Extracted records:
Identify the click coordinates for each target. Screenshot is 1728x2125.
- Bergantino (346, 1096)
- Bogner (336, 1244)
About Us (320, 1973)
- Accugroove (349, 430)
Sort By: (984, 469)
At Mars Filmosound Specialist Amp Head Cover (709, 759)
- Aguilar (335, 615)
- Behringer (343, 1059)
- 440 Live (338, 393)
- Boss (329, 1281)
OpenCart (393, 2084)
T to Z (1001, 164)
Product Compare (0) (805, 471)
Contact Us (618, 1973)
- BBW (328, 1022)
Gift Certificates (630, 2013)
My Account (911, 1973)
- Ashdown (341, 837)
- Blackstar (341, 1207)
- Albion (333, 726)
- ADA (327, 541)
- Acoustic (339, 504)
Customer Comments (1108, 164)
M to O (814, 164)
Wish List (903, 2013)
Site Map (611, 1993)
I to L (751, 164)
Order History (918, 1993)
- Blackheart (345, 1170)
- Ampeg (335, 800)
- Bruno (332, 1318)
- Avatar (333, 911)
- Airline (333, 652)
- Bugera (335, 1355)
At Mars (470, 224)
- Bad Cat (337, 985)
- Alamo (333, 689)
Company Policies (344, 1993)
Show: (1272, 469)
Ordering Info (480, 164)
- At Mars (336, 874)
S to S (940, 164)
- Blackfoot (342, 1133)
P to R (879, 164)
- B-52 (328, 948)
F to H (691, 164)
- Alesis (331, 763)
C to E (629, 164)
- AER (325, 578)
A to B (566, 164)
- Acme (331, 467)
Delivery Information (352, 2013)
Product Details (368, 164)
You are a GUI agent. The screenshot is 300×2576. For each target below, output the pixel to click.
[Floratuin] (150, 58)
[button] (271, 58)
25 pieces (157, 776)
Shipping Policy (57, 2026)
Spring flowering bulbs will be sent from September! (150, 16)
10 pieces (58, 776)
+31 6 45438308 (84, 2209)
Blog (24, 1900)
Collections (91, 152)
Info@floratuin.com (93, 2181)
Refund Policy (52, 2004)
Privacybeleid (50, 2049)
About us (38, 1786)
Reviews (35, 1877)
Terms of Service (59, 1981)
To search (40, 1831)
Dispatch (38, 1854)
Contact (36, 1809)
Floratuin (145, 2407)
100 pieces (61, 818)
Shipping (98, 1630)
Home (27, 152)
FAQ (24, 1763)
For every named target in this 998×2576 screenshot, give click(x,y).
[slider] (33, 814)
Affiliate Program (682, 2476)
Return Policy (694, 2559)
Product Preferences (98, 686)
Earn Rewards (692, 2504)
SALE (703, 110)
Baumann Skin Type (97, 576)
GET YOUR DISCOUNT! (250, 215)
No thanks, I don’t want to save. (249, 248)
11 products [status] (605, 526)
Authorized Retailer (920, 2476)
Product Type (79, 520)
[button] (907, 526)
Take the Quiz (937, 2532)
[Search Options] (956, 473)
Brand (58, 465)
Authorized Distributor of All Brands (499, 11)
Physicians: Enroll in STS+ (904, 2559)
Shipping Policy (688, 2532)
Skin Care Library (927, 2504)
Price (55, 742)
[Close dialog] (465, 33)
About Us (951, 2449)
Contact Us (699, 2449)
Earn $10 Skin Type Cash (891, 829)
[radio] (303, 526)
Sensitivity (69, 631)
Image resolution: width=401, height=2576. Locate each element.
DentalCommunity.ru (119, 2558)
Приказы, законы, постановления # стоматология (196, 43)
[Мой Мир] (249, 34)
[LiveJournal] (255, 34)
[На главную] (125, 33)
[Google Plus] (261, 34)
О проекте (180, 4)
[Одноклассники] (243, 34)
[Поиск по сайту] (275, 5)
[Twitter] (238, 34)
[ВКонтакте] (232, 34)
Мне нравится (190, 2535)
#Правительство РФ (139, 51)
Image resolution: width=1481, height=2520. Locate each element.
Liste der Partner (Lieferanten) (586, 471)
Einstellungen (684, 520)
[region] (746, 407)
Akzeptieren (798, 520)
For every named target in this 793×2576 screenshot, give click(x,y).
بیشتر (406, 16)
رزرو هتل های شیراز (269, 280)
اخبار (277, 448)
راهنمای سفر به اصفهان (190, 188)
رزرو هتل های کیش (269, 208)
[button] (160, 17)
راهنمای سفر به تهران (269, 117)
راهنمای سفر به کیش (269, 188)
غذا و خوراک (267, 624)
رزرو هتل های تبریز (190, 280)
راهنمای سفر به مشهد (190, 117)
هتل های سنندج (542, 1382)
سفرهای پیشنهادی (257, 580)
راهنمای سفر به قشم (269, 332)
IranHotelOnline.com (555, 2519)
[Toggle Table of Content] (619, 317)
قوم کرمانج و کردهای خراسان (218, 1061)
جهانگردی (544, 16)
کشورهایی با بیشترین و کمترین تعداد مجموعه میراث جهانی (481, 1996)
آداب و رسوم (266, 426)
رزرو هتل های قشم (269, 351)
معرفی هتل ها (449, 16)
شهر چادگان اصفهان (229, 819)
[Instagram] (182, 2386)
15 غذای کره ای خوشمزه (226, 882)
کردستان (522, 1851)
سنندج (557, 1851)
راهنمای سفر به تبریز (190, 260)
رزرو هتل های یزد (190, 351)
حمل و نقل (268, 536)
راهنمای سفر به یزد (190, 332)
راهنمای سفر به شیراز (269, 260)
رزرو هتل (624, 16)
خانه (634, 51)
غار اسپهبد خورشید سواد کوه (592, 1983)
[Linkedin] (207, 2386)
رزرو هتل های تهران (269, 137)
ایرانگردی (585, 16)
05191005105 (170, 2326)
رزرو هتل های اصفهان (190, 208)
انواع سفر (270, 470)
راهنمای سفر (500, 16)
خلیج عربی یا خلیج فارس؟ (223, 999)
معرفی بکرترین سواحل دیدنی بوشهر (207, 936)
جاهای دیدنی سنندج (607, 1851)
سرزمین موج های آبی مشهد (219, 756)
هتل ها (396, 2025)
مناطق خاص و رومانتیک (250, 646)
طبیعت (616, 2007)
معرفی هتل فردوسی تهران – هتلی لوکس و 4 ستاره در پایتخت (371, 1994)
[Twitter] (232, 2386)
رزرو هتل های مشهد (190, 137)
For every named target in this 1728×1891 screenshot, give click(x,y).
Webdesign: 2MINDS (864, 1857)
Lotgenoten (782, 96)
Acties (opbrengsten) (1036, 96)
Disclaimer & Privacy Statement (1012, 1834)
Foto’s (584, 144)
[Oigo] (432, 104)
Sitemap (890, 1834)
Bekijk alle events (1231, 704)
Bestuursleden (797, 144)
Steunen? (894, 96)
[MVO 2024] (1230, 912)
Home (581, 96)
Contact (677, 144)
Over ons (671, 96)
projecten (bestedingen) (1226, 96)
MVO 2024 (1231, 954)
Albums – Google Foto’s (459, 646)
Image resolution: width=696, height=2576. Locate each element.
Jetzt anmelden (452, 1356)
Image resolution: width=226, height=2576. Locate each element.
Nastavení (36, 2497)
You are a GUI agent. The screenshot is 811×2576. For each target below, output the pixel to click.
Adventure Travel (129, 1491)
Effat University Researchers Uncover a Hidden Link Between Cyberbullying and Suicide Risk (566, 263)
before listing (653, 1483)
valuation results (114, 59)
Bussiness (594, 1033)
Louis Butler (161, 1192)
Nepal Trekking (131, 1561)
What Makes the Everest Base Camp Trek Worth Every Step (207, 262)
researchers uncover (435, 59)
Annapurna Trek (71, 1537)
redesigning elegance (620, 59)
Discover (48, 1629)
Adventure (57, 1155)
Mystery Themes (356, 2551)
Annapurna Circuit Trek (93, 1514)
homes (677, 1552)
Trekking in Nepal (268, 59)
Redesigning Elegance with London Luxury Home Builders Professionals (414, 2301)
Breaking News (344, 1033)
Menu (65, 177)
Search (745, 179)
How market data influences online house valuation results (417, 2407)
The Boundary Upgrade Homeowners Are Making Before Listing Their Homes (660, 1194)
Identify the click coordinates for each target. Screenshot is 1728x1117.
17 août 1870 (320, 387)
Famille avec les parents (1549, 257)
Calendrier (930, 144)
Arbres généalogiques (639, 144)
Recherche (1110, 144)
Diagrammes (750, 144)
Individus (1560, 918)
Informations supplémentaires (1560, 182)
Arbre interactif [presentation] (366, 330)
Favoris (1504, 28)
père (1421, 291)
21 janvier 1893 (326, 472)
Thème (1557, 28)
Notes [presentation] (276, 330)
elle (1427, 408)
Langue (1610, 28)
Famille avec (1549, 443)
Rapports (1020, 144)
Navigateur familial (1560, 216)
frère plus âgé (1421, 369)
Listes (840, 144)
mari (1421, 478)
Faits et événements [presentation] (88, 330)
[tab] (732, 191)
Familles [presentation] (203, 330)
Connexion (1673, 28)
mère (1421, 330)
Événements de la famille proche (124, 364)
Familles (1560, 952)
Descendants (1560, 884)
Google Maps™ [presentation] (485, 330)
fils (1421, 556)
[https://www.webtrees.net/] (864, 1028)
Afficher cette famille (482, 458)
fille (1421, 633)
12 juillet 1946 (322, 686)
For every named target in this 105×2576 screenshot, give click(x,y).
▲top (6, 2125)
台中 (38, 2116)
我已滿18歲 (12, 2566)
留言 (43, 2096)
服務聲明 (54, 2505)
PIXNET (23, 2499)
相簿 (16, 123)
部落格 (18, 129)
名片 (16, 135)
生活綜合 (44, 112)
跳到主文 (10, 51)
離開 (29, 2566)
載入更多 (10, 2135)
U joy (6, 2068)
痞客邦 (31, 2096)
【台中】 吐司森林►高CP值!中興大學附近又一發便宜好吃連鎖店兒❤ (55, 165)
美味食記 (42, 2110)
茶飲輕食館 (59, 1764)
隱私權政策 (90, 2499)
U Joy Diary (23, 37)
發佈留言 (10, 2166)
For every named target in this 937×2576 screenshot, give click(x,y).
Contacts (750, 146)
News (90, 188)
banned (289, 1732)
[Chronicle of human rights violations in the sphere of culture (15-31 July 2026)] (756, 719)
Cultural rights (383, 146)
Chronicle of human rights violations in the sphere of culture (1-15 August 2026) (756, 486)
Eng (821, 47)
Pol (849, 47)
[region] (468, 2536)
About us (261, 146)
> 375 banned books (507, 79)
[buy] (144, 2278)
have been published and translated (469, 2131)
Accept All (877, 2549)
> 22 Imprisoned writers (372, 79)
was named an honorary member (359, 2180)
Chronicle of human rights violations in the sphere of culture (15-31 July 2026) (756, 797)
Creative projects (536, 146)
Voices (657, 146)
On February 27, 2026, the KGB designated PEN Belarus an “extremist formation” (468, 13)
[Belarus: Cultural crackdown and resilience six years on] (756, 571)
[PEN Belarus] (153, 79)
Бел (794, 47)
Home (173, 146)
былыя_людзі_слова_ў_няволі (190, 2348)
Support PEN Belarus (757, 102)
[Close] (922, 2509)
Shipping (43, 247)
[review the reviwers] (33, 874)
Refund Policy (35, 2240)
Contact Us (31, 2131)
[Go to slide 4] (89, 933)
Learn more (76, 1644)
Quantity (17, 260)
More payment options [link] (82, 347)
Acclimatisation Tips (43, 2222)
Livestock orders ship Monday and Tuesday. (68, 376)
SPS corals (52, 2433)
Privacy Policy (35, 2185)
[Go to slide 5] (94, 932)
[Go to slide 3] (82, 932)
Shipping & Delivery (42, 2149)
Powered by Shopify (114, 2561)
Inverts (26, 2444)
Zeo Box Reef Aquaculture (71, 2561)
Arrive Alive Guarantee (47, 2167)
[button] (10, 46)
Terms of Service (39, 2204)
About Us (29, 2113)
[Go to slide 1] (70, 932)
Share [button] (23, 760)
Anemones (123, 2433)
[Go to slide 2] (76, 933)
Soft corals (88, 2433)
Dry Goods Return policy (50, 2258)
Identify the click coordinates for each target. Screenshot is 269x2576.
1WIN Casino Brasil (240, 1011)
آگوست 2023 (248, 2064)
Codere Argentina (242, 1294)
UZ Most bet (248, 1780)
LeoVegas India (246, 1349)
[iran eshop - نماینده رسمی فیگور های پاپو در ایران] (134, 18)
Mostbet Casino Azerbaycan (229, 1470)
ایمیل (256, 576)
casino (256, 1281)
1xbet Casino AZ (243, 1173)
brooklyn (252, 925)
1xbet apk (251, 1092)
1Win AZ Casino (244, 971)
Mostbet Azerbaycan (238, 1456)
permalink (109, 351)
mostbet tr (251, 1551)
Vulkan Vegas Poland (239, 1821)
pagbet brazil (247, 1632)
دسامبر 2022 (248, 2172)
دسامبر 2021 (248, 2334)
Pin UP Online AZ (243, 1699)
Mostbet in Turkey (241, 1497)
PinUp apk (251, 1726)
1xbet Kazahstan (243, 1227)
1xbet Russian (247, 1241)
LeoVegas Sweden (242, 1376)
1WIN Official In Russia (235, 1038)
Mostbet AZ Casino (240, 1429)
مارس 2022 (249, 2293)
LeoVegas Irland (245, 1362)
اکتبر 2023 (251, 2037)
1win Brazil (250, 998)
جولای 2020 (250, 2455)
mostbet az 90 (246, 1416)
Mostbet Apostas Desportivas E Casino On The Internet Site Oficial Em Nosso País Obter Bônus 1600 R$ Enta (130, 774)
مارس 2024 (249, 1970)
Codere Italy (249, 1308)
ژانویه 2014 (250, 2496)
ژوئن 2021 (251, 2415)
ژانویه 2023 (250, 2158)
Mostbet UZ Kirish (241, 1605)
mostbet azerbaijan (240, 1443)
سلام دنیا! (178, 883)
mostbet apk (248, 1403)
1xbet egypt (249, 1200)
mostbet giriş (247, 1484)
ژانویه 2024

Task instructions
Give an exact copy of the lines above, from the top of the records to the line that contains "At Mars (470, 224)", taking in both ends.

Response area
Identify the click coordinates for each target. Screenshot is 1728x2125.
- Bergantino (346, 1096)
- Bogner (336, 1244)
About Us (320, 1973)
- Accugroove (349, 430)
Sort By: (984, 469)
At Mars Filmosound Specialist Amp Head Cover (709, 759)
- Aguilar (335, 615)
- Behringer (343, 1059)
- 440 Live (338, 393)
- Boss (329, 1281)
OpenCart (393, 2084)
T to Z (1001, 164)
Product Compare (0) (805, 471)
Contact Us (618, 1973)
- BBW (328, 1022)
Gift Certificates (630, 2013)
My Account (911, 1973)
- Ashdown (341, 837)
- Blackstar (341, 1207)
- Albion (333, 726)
- ADA (327, 541)
- Acoustic (339, 504)
Customer Comments (1108, 164)
M to O (814, 164)
Wish List (903, 2013)
Site Map (611, 1993)
I to L (751, 164)
Order History (918, 1993)
- Blackheart (345, 1170)
- Ampeg (335, 800)
- Bruno (332, 1318)
- Avatar (333, 911)
- Airline (333, 652)
- Bugera (335, 1355)
At Mars (470, 224)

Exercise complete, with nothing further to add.